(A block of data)

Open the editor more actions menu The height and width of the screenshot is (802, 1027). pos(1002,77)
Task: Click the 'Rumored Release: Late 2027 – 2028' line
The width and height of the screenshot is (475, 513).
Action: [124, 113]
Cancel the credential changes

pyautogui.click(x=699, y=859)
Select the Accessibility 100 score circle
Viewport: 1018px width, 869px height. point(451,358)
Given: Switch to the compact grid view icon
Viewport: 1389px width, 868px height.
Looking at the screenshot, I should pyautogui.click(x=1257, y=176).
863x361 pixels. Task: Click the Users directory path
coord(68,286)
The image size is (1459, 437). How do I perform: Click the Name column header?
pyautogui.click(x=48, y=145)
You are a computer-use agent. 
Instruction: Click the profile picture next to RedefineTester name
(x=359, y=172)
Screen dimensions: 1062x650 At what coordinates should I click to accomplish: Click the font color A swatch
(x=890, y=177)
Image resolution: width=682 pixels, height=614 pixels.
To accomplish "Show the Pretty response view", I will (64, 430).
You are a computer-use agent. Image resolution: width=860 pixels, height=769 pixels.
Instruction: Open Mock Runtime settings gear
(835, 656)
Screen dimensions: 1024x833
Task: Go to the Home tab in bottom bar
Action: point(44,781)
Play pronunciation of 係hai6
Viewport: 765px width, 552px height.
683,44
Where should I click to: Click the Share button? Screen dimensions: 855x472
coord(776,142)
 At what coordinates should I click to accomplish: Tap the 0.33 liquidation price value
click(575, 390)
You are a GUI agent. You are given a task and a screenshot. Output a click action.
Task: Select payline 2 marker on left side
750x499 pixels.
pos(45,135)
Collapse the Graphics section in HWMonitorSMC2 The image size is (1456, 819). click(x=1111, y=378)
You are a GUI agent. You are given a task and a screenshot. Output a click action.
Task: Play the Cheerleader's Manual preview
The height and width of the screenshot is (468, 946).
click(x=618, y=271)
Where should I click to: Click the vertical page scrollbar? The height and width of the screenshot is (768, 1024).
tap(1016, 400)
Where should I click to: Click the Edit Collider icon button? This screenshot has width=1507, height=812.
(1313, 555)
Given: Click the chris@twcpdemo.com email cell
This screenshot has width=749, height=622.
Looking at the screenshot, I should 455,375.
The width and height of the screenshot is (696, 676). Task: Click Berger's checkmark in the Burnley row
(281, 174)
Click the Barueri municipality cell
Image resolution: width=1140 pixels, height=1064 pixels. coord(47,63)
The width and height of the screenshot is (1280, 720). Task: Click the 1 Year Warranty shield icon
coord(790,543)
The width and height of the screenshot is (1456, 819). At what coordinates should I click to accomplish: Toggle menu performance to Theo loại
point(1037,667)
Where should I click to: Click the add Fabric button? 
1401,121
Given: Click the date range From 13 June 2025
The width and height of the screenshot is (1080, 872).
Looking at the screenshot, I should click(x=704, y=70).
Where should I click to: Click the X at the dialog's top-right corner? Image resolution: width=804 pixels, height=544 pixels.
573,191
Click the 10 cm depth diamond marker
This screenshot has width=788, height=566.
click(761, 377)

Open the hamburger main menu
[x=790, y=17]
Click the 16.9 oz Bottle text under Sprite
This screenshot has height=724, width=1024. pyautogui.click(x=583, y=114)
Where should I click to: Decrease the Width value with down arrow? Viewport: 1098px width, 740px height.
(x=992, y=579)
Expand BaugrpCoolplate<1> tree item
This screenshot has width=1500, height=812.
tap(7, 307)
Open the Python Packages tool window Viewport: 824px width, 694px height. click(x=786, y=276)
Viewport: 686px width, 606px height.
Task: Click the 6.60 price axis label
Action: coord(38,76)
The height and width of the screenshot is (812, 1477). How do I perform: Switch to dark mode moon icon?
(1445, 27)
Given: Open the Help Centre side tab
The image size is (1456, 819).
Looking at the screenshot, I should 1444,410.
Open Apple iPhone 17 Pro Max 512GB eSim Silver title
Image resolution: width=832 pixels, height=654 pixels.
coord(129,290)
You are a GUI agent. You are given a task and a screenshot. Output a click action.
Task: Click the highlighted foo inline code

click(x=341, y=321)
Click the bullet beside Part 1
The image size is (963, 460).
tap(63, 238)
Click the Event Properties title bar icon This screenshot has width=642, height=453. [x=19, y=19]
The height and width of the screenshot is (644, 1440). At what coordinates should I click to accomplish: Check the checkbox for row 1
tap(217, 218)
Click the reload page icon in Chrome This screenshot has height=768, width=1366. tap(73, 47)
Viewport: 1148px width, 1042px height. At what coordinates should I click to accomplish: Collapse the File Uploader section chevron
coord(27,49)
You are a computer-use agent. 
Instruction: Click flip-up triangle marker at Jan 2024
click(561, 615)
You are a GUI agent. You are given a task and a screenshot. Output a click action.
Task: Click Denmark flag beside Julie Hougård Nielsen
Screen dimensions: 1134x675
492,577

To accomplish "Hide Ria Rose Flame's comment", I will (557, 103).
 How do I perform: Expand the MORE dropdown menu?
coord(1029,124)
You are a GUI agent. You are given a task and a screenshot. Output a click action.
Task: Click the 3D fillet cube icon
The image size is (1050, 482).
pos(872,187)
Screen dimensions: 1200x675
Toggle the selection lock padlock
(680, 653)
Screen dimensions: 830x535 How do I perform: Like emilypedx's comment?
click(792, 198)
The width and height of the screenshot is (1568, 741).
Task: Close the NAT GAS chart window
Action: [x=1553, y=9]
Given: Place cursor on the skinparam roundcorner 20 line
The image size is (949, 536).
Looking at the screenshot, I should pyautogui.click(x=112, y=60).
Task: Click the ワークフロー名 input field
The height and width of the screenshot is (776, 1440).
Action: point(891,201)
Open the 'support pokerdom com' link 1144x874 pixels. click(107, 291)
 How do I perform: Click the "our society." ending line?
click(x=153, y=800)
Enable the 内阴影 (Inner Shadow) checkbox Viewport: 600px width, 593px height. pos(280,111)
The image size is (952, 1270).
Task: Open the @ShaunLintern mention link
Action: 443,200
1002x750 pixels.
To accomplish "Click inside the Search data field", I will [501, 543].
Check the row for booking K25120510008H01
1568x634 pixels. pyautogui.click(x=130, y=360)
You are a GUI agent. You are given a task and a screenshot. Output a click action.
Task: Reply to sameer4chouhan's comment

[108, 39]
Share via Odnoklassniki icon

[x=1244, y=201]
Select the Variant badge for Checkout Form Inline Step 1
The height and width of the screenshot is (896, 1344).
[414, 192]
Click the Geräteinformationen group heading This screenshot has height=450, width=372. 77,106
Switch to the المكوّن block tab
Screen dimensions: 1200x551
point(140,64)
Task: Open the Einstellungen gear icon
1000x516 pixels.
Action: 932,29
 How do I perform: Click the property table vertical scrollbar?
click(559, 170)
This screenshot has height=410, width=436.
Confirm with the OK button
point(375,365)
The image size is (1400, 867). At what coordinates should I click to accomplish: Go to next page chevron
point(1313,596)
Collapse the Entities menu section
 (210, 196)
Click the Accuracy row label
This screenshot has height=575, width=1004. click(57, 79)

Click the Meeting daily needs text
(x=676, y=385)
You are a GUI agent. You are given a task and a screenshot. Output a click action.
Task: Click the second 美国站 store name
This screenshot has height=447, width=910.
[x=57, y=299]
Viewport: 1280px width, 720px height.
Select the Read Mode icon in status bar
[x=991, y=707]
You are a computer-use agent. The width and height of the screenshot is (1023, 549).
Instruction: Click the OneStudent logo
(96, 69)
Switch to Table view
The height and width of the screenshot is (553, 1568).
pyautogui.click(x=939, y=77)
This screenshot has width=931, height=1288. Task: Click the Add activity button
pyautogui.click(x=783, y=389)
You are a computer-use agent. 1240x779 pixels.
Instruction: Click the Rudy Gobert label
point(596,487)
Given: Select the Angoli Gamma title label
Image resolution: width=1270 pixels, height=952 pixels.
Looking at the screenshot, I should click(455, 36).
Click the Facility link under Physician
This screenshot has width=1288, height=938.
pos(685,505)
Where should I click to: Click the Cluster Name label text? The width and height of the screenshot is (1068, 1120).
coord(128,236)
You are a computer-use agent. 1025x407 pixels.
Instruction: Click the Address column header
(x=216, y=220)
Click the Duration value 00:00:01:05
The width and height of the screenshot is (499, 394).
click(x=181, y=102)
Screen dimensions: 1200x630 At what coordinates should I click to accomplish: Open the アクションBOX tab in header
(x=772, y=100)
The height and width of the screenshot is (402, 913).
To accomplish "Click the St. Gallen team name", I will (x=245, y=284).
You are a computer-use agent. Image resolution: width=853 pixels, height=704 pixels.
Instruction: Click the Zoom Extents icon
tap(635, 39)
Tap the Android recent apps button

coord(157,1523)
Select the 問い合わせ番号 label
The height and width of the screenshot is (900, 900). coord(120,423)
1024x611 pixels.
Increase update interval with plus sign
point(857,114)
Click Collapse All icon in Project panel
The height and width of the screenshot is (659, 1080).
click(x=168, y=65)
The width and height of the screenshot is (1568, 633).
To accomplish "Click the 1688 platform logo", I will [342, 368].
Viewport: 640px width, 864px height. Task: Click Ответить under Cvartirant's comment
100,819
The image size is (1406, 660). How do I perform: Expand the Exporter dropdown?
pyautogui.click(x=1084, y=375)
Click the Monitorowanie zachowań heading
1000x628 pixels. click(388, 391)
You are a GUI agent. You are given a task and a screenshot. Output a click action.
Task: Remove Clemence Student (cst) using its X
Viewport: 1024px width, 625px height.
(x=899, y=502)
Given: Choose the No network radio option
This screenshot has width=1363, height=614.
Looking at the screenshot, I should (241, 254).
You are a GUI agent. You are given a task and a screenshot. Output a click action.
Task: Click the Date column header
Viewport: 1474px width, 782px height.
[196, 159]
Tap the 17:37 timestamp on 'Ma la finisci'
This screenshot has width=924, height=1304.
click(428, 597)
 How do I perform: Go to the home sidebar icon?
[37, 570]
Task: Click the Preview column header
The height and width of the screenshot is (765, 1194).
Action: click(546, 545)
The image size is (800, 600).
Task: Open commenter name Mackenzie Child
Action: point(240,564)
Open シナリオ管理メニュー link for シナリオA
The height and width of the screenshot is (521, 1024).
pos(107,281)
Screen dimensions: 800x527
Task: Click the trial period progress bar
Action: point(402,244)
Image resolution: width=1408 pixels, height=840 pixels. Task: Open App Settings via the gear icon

**Problem requirements**
Reproduce without alteration everything in the listing from the line containing "At what coordinates should I click to accomplish: Tap" down to the line containing "Collapse the Graphics", both of those lines included.

**Written solution**
 At what coordinates should I click to accomplish: Tap the 0.33 liquidation price value
click(575, 390)
You are a GUI agent. You are given a task and a screenshot. Output a click action.
Task: Select payline 2 marker on left side
750x499 pixels.
pos(45,135)
Collapse the Graphics section in HWMonitorSMC2 The image size is (1456, 819). click(x=1111, y=378)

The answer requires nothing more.